以上により、上記の3事業セグメントにその他を加えた当第1四半期連結累計期間の当社グループにおける連結業績は、売上高1,747億円(前年同期比10.0%減)、営業利益50億円(前年同期比62.4%減)、経常利益31億円(前年同期比76.1%減)、親会社株主に帰属する四半期純利益26億円(前年同期比69.5%減)となりました。
(2)財政状態の分析
当第1四半期連結会計期間末における総資産は前連結会計年度末と比べ213億円減少の5,415億円、自己資本は107億円減少の2,177億円となり、自己資本比率は40.2%となりました。
流動資産は、現金及び預金、受取手形及び売掛金の減少等により、前連結会計年度末と比べ210億円減少の3,332億円となりました。

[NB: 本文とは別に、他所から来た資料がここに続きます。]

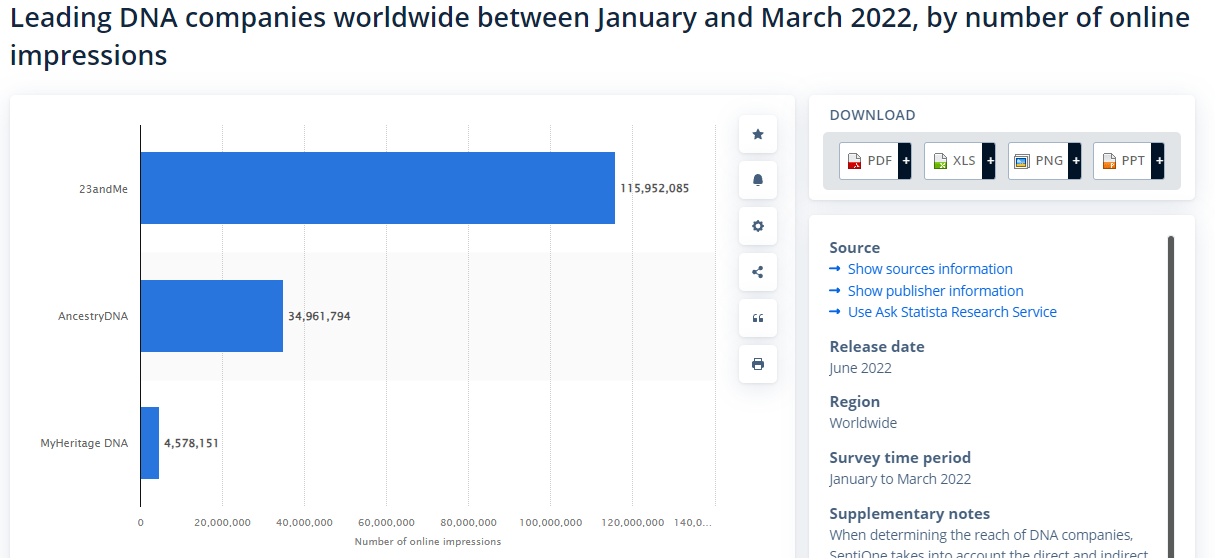Expand XLS download plus button
Screen dimensions: 1215x558
[989, 161]
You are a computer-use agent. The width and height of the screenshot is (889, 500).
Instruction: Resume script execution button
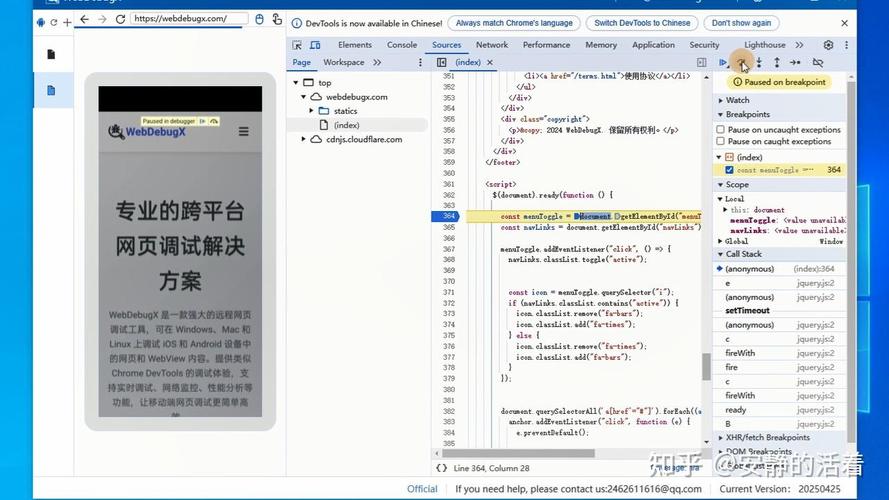(723, 62)
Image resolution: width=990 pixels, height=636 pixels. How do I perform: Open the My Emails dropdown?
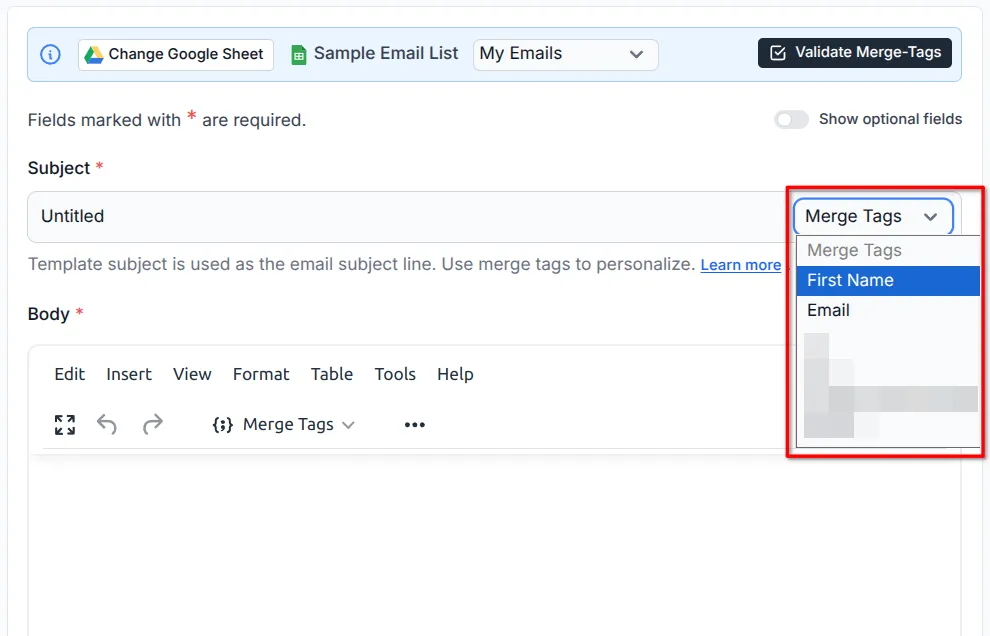click(x=565, y=54)
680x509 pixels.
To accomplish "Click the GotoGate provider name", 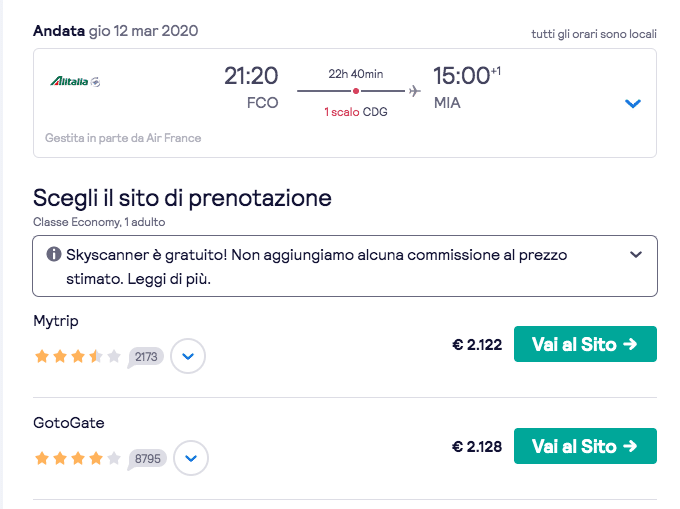I will pyautogui.click(x=69, y=423).
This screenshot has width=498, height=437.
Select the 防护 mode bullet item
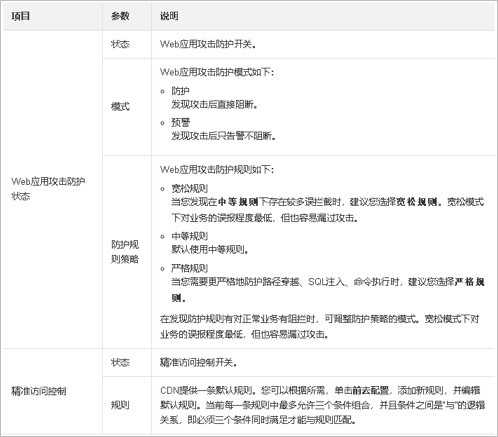point(180,91)
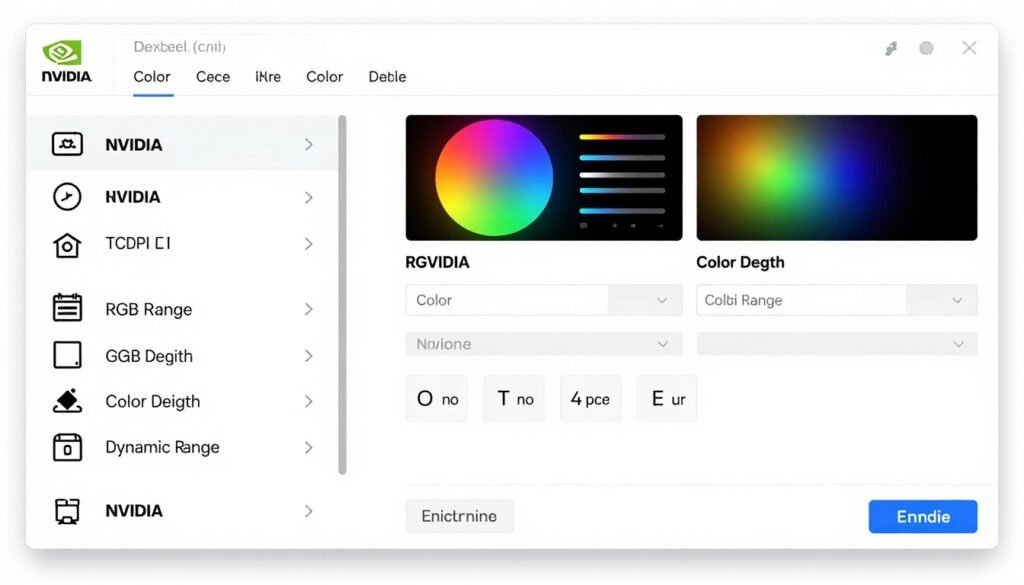Click the home icon beside TCDPI CI
The image size is (1024, 585).
66,243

固定資産は、建物及び構築物、投資有価証券、出資金の減少と、繰延税金資産の増加等により、前連結会計年度末と比べ2億円減少の2,082億円となりました。
流動負債は、賞与引当金、未払法人税等の減少と、支払手形及び買掛金、未払費用の増加等により、前連結会計年度末と比べ21億円減少の1,766億円となりました。
固定負債は、退職給付に係る負債、繰延税金負債及び長期借入金の減少等により、前連結会計年度末と比べ15億円減少の507億円となりました。
(3)事業上及び財務上の対処すべき課題
当第1四半期連結累計期間において、当社グループが対処すべき課題について重要な変更はありません。
(4)研究開発活動
当第1四半期連結累計期間におけるグループ全体の研究開発費の総額は、81億円です。
なお、当第1四半期連結累計期間において、当社グループの研究開発活動の状況に重要な変更はありません。